Henry shook his head. “But it’s dark. I could tell better in the morning.”
“And what do you mean by that?” Para asked, wary.
“By what?”
“That you can tell better in the morning. We’re going to burn or bury this body. We aren’t going to keep it handy.”
“Don’t you want to know what he died from?”
“I don’t care, truth be told. Unless it’s a monster that is set to chomp us when we turn our back, let the deed go unknown. He’ll get his burial and that is all.”
The Sylvan sat back on his heels and weighed her determination. Then he shrugged. “I don’t have a shovel.”
“I— Oh for the love of…. Fine. We’ll wrap him up in the canvas for the cart and take him to the mortician in town. Good enough?” The thought already gave her the shivers.
They wrapped up the body and loaded him in the cart, Para required to do most of the heavy lifting. Then they set up their tents far enough from the cart and the forest edge to put her mind at ease, or at least enough that she could get a bit of sleep before her watch. Henry offered to take first shift. A feeling of oppression kept sleep at bay for a long time. In fact, Para couldn’t get her mind to settle until she stepped out of the tent and slept near the fire, and the Sylvan. Much to her chagrin.
She woke to a splitting pain around her side so intense that she cried out. A stone ricocheted off her forehead. She swore, but when she attempted to push away the cause of the pain, she found her hands wrapping around a bark-like appendage. This time Para screamed. “Henry! What in heaven’s fire is this thing? Let me go, you farking—” There sounded a low, grating groan and Para’s eyes widened as she stared at a pseudo face in the bark of the tree that had her by the mid-section. “H-Henry? This tree has a face!”
“It’s a treant!”
Barely had the words been spoken when a rush of hot air singed her eyebrows and made her duck. The treant groaned again, but this time its hold on her loosened enough for her to push herself free. She dropped to the ground and rolled away, leaping to her feet at a run to the cart. Henry had managed to harness the gelding, so once the two were aboard they set off at a gallop, their supplies and the body making a cacophony of jangles and crashes in the cart bed.
“Tell me how the bog could be worse than that, Henry.
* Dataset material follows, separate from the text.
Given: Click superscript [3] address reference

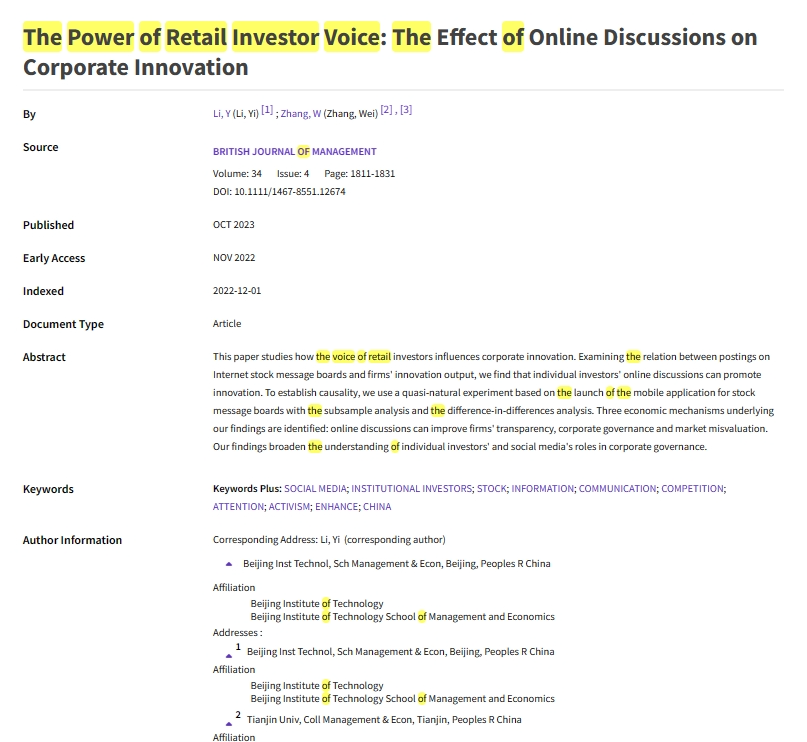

I’m really curious to know.”
Henry, however, held onto the cart for dear life, his lips pressed together in a thin line and preventing even one sound.
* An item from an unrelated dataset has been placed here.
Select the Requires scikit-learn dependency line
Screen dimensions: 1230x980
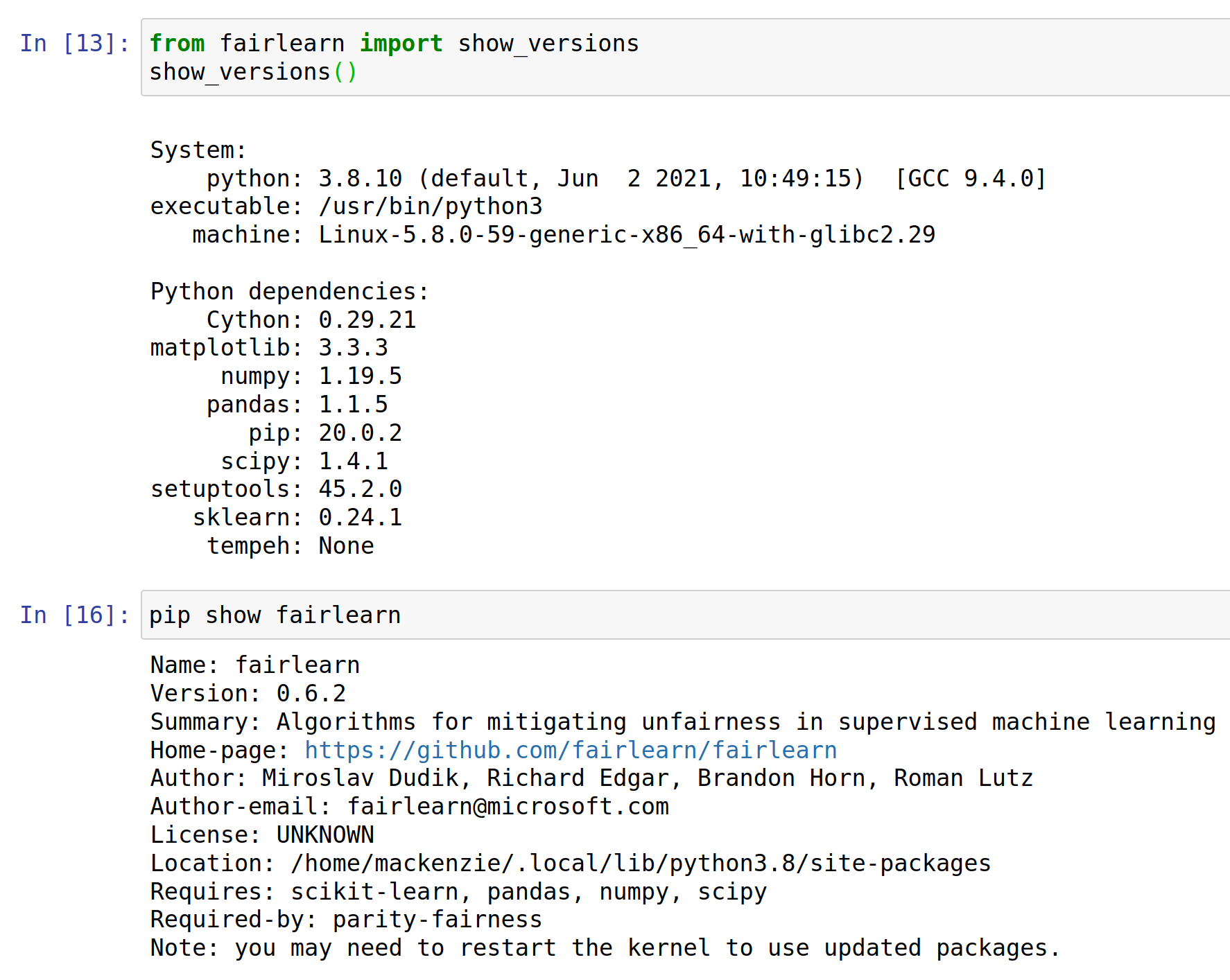point(458,891)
“Next time – I have an idea – next time let’s burn the forest down and then make our way through.” Any more speech was cut off as Para navigated her way through dodging branches and groaning treants to the faint hint of stairs about fifty yards in front of them. She should have known that Henry’s simple statement of ‘They won’t let you in’ pertained to more than just the people of the village. That was her lot in life, to find the most bizarre and dangerous adventure and then do her best to live through it.
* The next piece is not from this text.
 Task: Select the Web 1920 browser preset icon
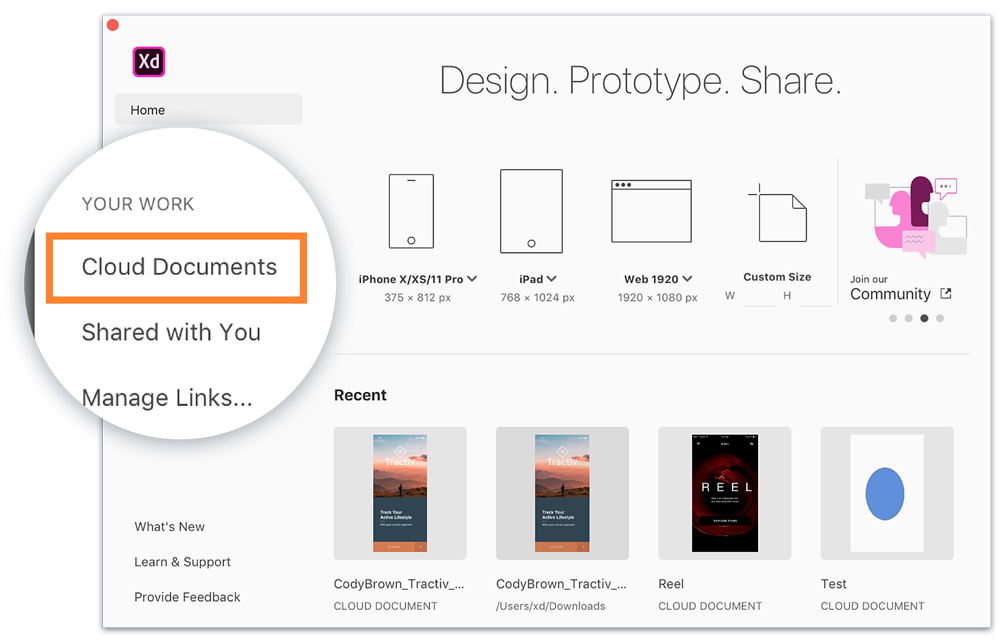point(651,210)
What she wouldn’t have given for a nice juicy fireball!
They broke through the forest, the gelding’s pace as frantic as before and his ears laying flat against his head. When Para looked back, the treants closed the opening to the forest and created a veritable wall of greenery and bark. “Isn’t that just the miracle we needed? No way out of this demon and lycan infested place.” She shook a fist toward the heavens. “Did I do something to someone up there to rate this kind of torture?” Henry tugged at her sleeve. “What?”
He pointed ahead of them toward the town and the ten foot wall of tree trunks and mud plaster. In front of the wide gates there stood a tall man in tightly braided leather armor, arms crossed, expression hard and foreboding, and a sword hilt sticking up above his head from a sheath upon his back. Para drew the gelding and the cart to a stop in front of the man, her jaw slack at the sight of Munwar Meek.